Here is how you can use semantic cache in your Elysia server:

import { SemanticCache } from "@upstash/semantic-cache";
import { Index } from "@upstash/vector";

const DBConfig = {
  url: process.env.UPSTASH_VECTOR_REST_URL,
  token: process.env.UPSTASH_VECTOR_REST_TOKEN,
};

// 👇 your vector database
const index = new Index(DBConfig);

// 👇 your semantic cache
const semanticCache = new SemanticCache({ index, minProximity: 0.85 });

async function runCache() {
  await semanticCache.set("largest city in USA by population", "New York");

  await delay(1000);

  const result = await semanticCache.get(
    "which is the most populated city in the USA?",
  );

}

function delay(ms: number) {
  return new Promise((resolve) => setTimeout(resolve, ms));
}

runCache();

In the above code example we can see that we start by setting up a vector database then we create a Semantic Cache with it and we then run a function to handle the caching; the function sets the question and the answer in the vector database which is then used to get the answer to a similar question.

To run the above script in your setup you will need to run the script as in:

 bun ./src/{PATH_TO_YOUR_FILE}

Caveats:

The minProximity parameter (0 to 1) sets the required similarity score for a cache hit, with higher values demanding greater similarity, where 1.00 means an exact match.
A 1-second delay is added after setting the data to ensure the vector index updates and the data is available for retrieval.
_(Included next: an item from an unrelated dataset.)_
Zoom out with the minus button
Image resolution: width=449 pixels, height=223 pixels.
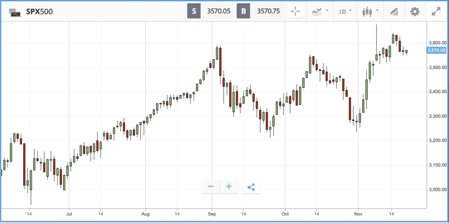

Now in the above code, if I were to change the question to "what is the largest city in the USA by population?" to "Largest population in USA by city" the answer would still be "New York" because the semantic cache would have stored the answer to the first question and would be able to retrieve it for the second question.

Notice how both questions have semantic similarities and still got the same answers? That is the power Semantic Caching. Now think of this small demo we just had here at scale.

For each of the questions, you would see that the questions and answers are added instantly to the vector database you created.

Conclusions and Takeaways

This was a very fun tutorial to work as a Proof Of Concept and I hope you enjoyed it as much as I did. Here are some key takeaways and derivations from this tutorial:

Save money on LLMs, stores LLM answers for you so you don't have to run costly API call to OpenAI again.
The cache runs on top of Redis which is a super fast in memory database by Upstash. They provide a serverless model so you don't have to worry about having a bill if you don't use it at the end of the month.
Since redis is fast, your users won't have to wait, you will check in milliseconds if you already have a similar answer. You should pair this with a call to an LLM if you don't have the answer in the cache.
You can pair this well with LLMs, Q/A in documentation, and other applications that require a lot of text processing.